As evidence of this, complainant indicated that an agency Inspector,
who knew the Chief of UD (Chief) for 20 years and worked in the Chief's
office, told him after one of his non-selections that "midnight shifts
work well for [you] given the situation with [your] injury and [your]
son's problems and that it is not too bad to stay on as a lieutenant
for the rest of [your] career."
The record reflects that promotions to Captain are made in accordance with
a published Merit Promotion Plan (MPP). The record further reflects
that candidates for promotion receive a promotion score based on a
combination of their Supervisory Evaluation, Deputy Chief Review Board
and Oral Interview Panel (OIP) score. The Supervisory Evaluation and
OIP scores are each worth 30% of the total score and the Deputy Chief
Review Board makes up the remaining 40% of the total score.
A new "Promotion Register" is created each promotional cycle with the
names of all qualified Lieutenants eligible for promotion to Captain
in rank order by score. The record reflects that for each vacancy,
a Merit Promotion Certificate is created consisting of the top 15
scoring candidates from the Promotion Register. The candidates' names
on each Merit Promotion Certificate are arranged in alphabetical order
without reference to the numerical rank order on the Promotion Register.
The record reflects that the selecting official may select any of the
candidates listed on the Merit Promotion Certificate for promotion to
a vacant Captain position.
On the 2005 promotion register, complainant's scores were significantly
lower than they had been the year before. In 2004, his composite score
was 32.8, but in 2005, his score had dropped to 14.9. As a result,
his ranking dropped from 2nd to 28th place, below the top 15 cutoff
for the Merit Promotion Certificate. Therefore, he was not considered
for promotion to Captain. The agency made a number of selections for
Captain from the 2005 Register, all made in rank order.
On November 30, 2005, complainant initiated EEO Counselor contact.
Informal efforts to resolve his concerns were unsuccessful.
On April 28, 2006, complainant filed the instant formal complaint.
Therein, complainant claimed that the agency discriminated against him
on the basis of disability (disc injury to neck) and association with
a disabled person (family member) when:
his board scores were lowered for the promotion of May 20, 2005,1
and the promotion cycle effective November 25, 2005, resulting in
his non-referral for the position of Captain, under Merit Promotion
Certificate No. 06-2792, dated January 5, 2006, and selections made in
2006 that were based on his scores in question.

■ Stated goal 1: Edit the records from the line containing "Image resolution: width=501" through the end of the records, replacing "server URL input field" with "server address field" and changing nothing else. Give that stretch back without the pictures.

■ Extracted records:
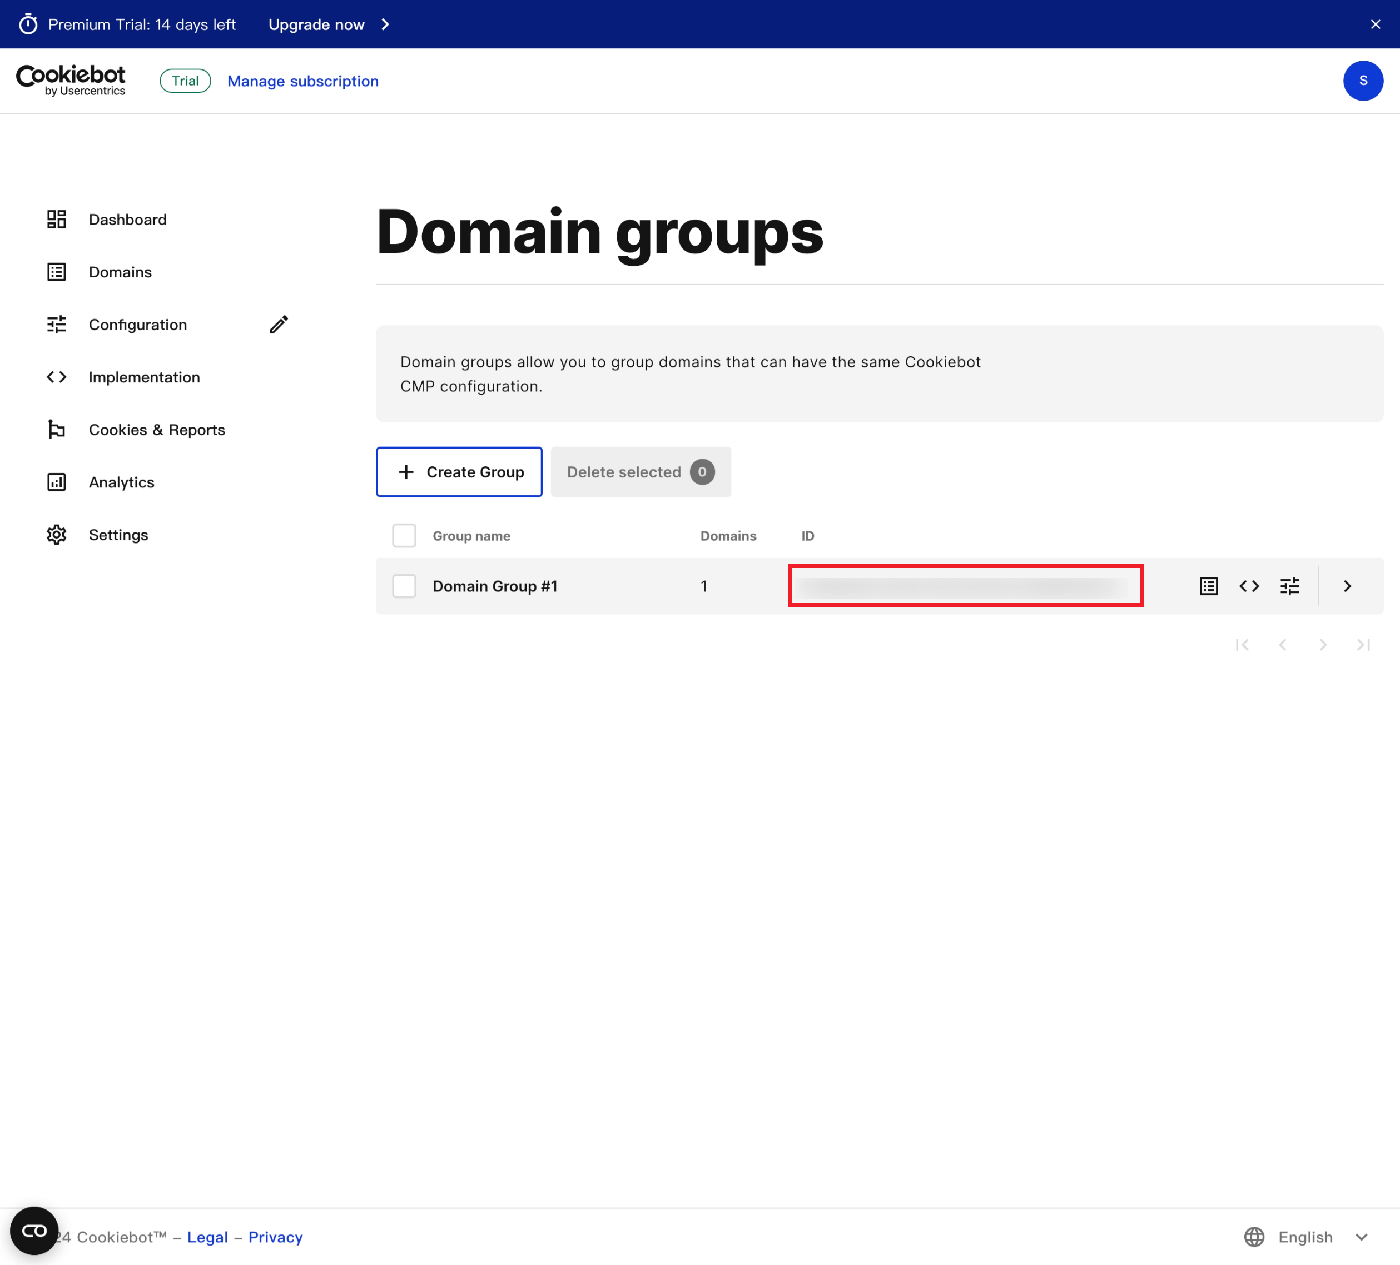The width and height of the screenshot is (1400, 1265).
Task: Click the pencil edit icon beside Configuration
Action: click(x=278, y=324)
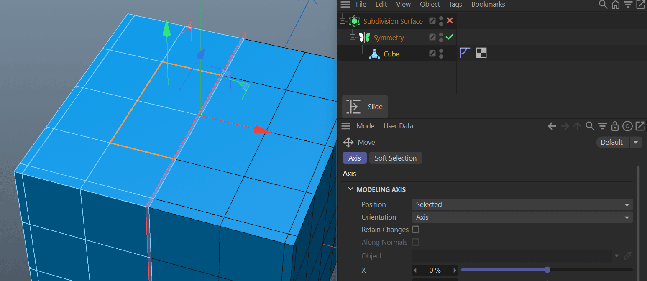
Task: Collapse the MODELING AXIS section
Action: [x=350, y=189]
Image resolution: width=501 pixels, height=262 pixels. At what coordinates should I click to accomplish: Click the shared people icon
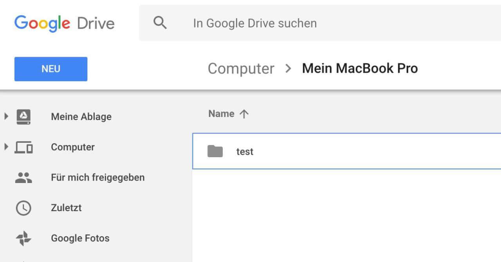click(x=23, y=178)
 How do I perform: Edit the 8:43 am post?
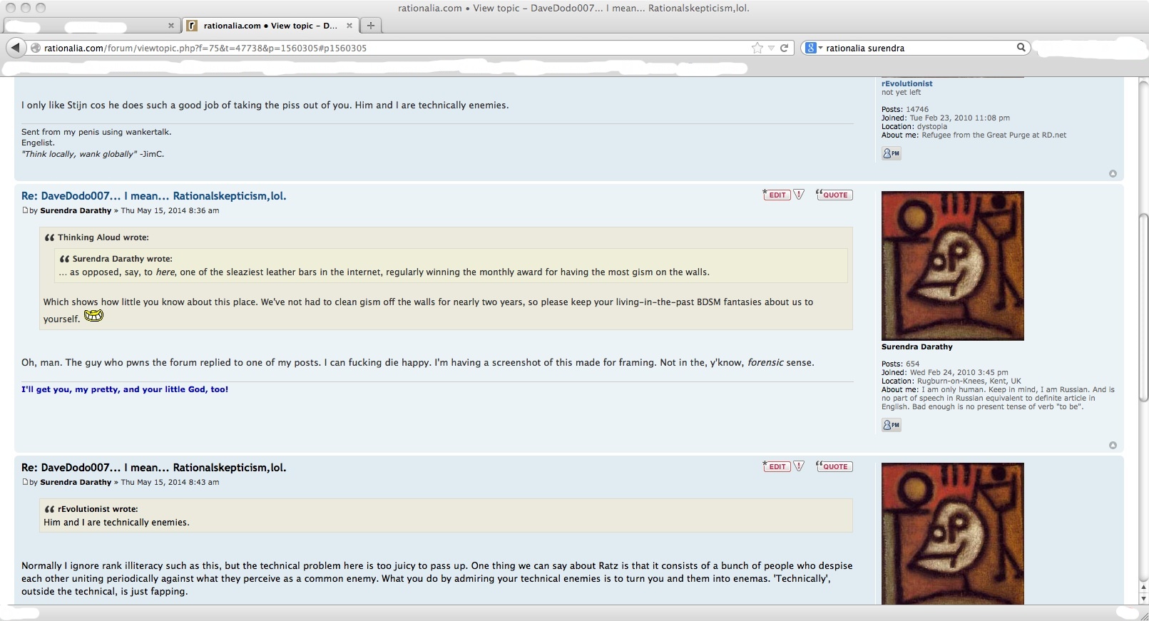click(776, 466)
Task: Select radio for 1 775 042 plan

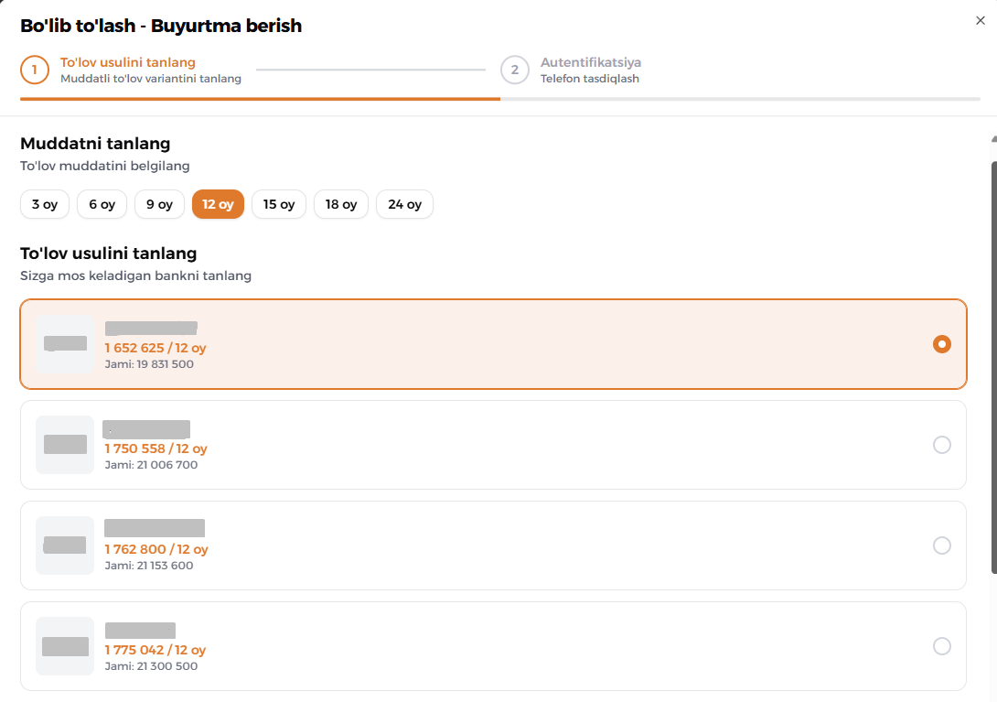Action: click(941, 646)
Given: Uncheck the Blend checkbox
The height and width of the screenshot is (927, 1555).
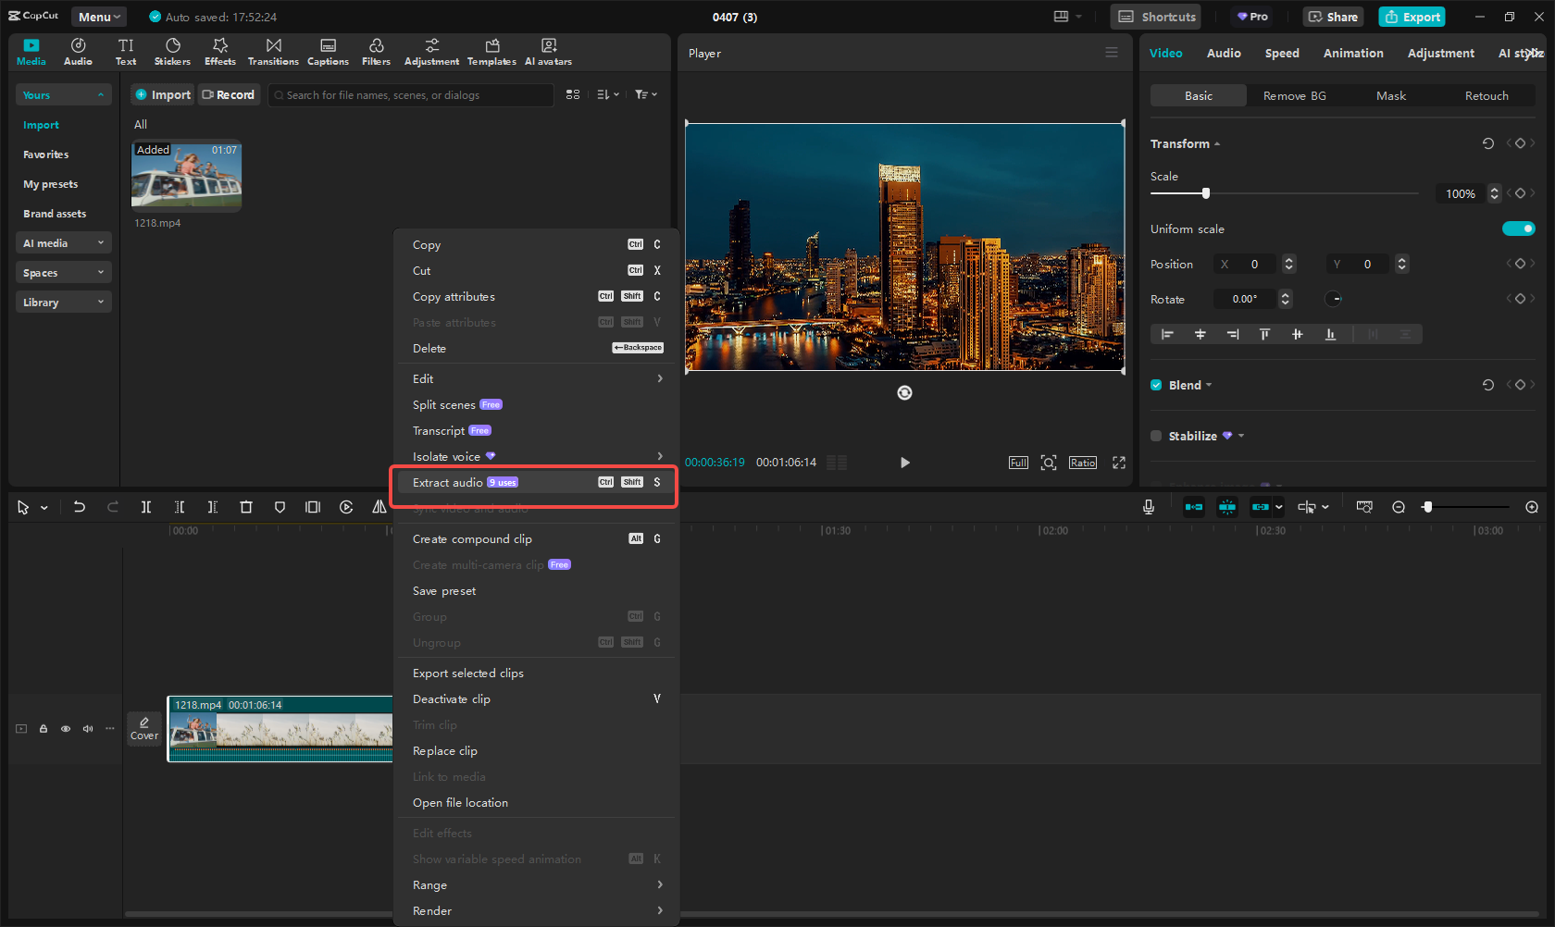Looking at the screenshot, I should [x=1156, y=385].
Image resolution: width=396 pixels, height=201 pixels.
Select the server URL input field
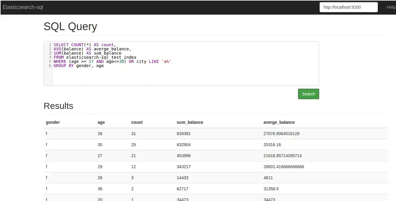tap(348, 7)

■ Stated goal 2:
Answer these questions from the passage on the Captain promotion complaint.
(a) What share of the total promotion score does the Deputy Chief Review Board make up?
(b) What was the complainant's composite score in 2005?
(c) On what date did the complainant file the formal complaint?

■ Written solution 1:
Image resolution: width=501 pixels, height=262 pixels. At what coordinates should I click to accomplish: Click the shared people icon
click(x=23, y=178)
 How do I perform: Edit the 8:43 am post?
click(776, 466)
Task: Select radio for 1 775 042 plan

Action: click(941, 646)
Given: Uncheck the Blend checkbox
The height and width of the screenshot is (927, 1555).
Looking at the screenshot, I should [x=1156, y=385].
Image resolution: width=396 pixels, height=201 pixels.
Select the server address field
tap(348, 7)

■ Written solution 2:
(a) 40%
(b) 14.9
(c) April 28, 2006